The Soup Ladies of Black Diamond Feed First Responders in Oso
Mar 26, 2014, 6:20 PM | Updated: Oct 11, 2024, 10:32 am
(Photo from www.soupladies.org)
Back when Hurricane Katrina struck, Black Diamond’s Ginger Passarelli worked in sales. But she felt a strong urge to help feed the First Responders working hard to rescue people from the rubble down in Louisiana.
“We went to Mississippi after Katrina and we served First Responders. There wasn’t anyone taking care of them before we got there.”
When she returned to Washington, she traded in sales for cooking, and the non-profit The Soup Ladies was born. Since then, Ginger and her caring, culinary crew have fed First Responders after disasters across the country.
“We’ve been to Galveston and Joplin, Missouri, Oklahoma, Louisiana, Texas. We’ve gone to hurricanes and tornadoes and cooked. New York after Hurricane Sandy.”
The Soup Ladies mission is “To serve fresh, hot, made-from-scratch meals” and they’ve been doing just that for the people of Oso, since Saturday, the day of the mudslide.
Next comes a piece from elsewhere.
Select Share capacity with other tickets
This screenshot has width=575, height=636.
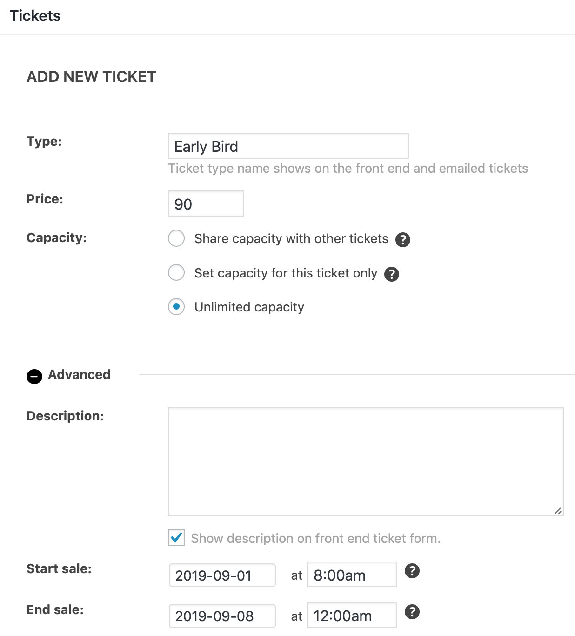[176, 238]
“We’ve been working long hours and we’re pretty tired. We’ve get up around five in the morning and get done around eight-thirty, nine o’clock every night.”
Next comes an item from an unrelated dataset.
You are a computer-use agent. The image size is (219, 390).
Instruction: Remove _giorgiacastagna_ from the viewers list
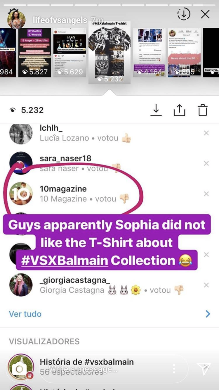click(206, 285)
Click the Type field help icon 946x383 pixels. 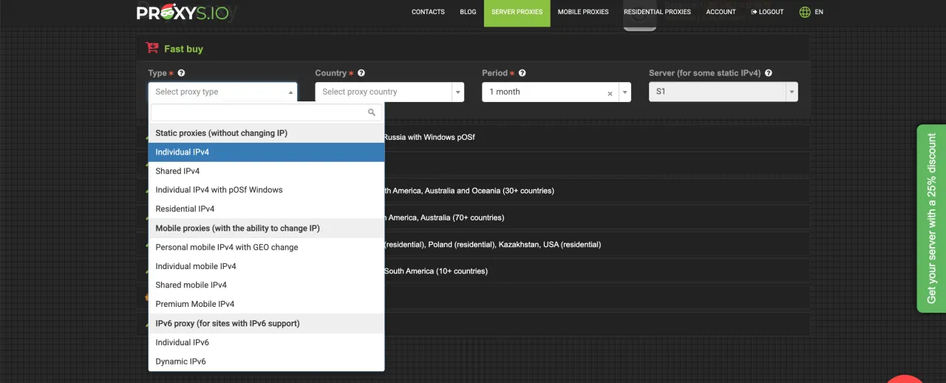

They started out cooking meals from Ginger’s Black Diamond restaurant, Mama Passarelli’s, but they quickly learned it made much more sense to camp out in Arlington and cook out of a kitchen there.
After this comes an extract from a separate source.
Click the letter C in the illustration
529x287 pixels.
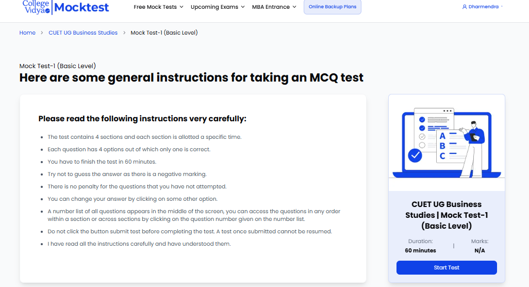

“Oh, we’ve been cooking really yummy food. We did roasted red potatoes with kielbasa and baby carrots with cheese melted all over it. They loved that. Today they had glazed ham with vegetables and potatoes.”
Ginger now makes a living running her restaurant, but helping disaster relief crews through The Soup Ladies is her true passion.
“I just thought it was wrong that the First Responders were just left out there to fend for themselves with MREs and whatever they could stuff in their pockets. So we wanted to find a way we could serve First Responders. We wanted to do it right. So we all got our Incident Command System training through FEMA and we’re all background checked and fingerprinted. We know how to conduct ourselves on an incident.”
The Soup Ladies have been serving about 250 people a day, on average, since Saturday’s mudslide.